Christine Albanel, ministre de la Culture et de la Communication, et Alain Seban, président du Centre national d'art et de culture Georges Pompidou, présenteront lundi 24 septembre 2007 à 9h00 au Centre Georges Pompidou, un chef d’oeuvre de Francis Picabia : l’Adoration du veau, acquis par l’Etat grâce au mécénat et au Fonds du patrimoine, pour le Centre national d'art et de culture Georges Pompidou.

L’acquisition aux Etats-Unis, auprès d’un collectionneur privé, a pu être financée grâce au Fonds du patrimoine, grâce au mécénat de la Clarence Westbury Foundation créée par Jacques Boissonnas, et grâce à un don de la société des amis du Musée national d’art moderne présidée par François Trêves.
Francis Picabia (1879-1953), dont l’oeuvre traverse toute l’histoire de l’art de la première partie du XXe siècle (impressionnisme, cubisme, dadaïsme, surréalisme, abstraction...) a réalisé cette toile aux débuts des années 40.

La source de l’Adoration du veau provient de Paris magazine (numéro de juin 1938).
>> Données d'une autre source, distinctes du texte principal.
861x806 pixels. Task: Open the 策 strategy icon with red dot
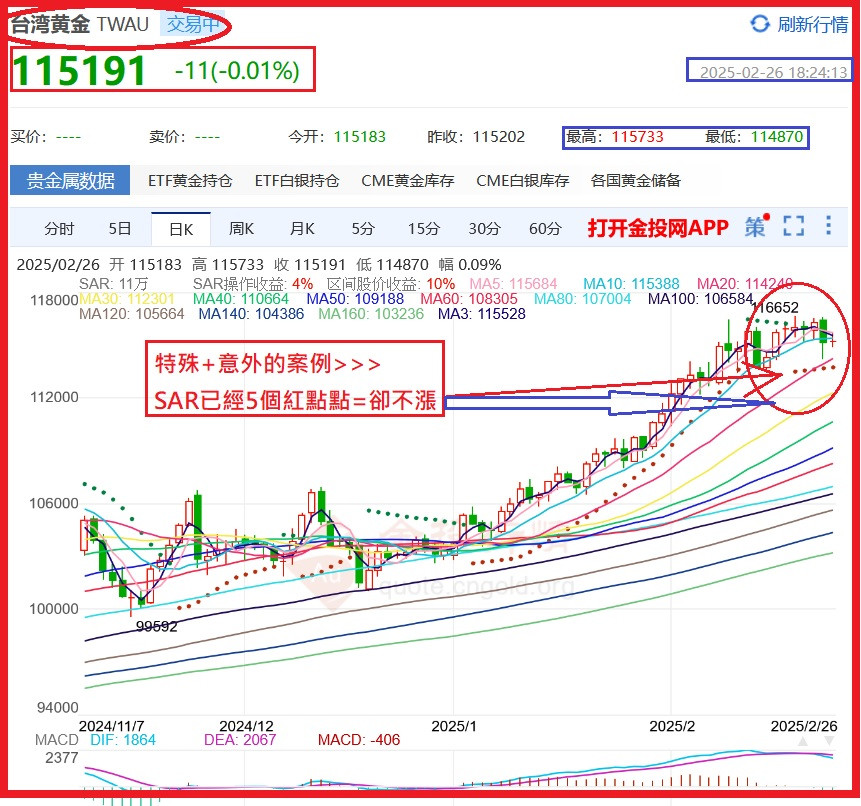click(755, 229)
Il s’agit d’une reproduction d’un collage de l’artiste allemand Erwin Blumenfeld de 1937 quiparaît à un mois d’intervalle dans deux revues parisiennes. Une première fois, en mai, il est reproduit dans L’Amour de l’art (n°5) sous le titre Minotaure. Un mois plus tard, dans Paris Magazine, il a pour titre "Surréalisme". C’est au collage de 1937 que Picabia emprunte son cadrage à mi-corps et sa monumentalité.
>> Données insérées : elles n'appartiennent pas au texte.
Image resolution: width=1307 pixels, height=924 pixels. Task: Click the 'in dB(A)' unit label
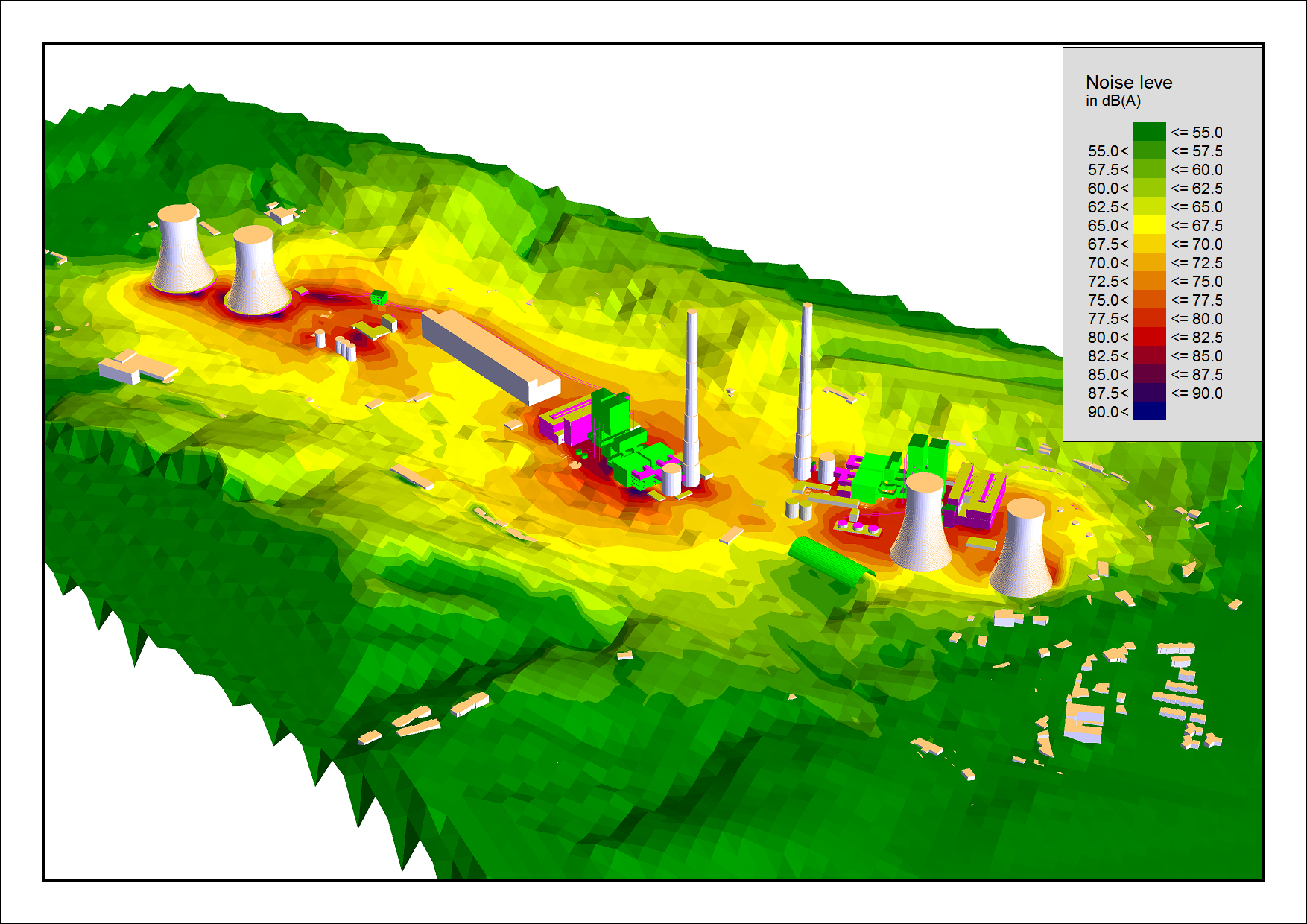point(1113,101)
Certains éléments de la composition de l’Adoration du veau présentent des parentés avec le premier état du collage d’Erwin Blumenfeld. Dans sa version de 1936, intitulée Autoportrait avec un masque (collection du Centre Georges Pompidou), des mains soutiennent de part et d’autre la tête de l’animal. Dans la peinture de Picabia, ces mains sont réinterprétées, démultipliées pour devenir les bras tendus qui ressemblent à des saluts fascistes. La nature antifasciste du collage de Blumenfeld ne fait aucun doute (l’oeuvre apparaît également sous le titre Le Dictateur). Depuis l’accession des nazis au pouvoir en Allemagne, le photographe a multiplié les oeuvres dénonçant la nature barbare, violente du nouveau régime. L’Adoration du veau de Picabia transpose la virulence politique du dadaïsme allemand dans le contexte de l’actualité française des années quarante.

Les titres sous lesquels paraît le collage de Blumenfeld en 1938 ne pouvaient qu’ajouter à son intérêt pour Picabia. Associé au surréalisme, le tableau devient un nouveau commentaire ironique de Picabia qui, avec lui, moque le Minotaure sous l’égide duquel André Breton a placé son mouvement depuis 1933. Depuis 1922, date du tournant que Breton imprime au dadaïsme parisien, Picabia n’a eu de cesse de railler un surréalisme dans lequel il voit une trahison de Dada, opérée sous l’égide du « dictateur » Breton.

La collection du Centre Georges Pompidou comporte aujourd’hui 42 oeuvres de Francis Picabia dont 22 peintures réalisées entre 1904 (Effet de soleil sur le Loing, achat de l’Etat en 1905) et 1949 (Les points, achat du Centre Georges Pompidou en 1989) qui reflètent toutes les étapes de son oeuvre : début impressionniste, cubisme, dadaïsme, surréalisme, pseudoréalisme photographique et abstraction.
La dernière oeuvre entrée dans les collections (avant l’Adoration du veau) est Femme au bulldog (1941-1942) acquise en 2002.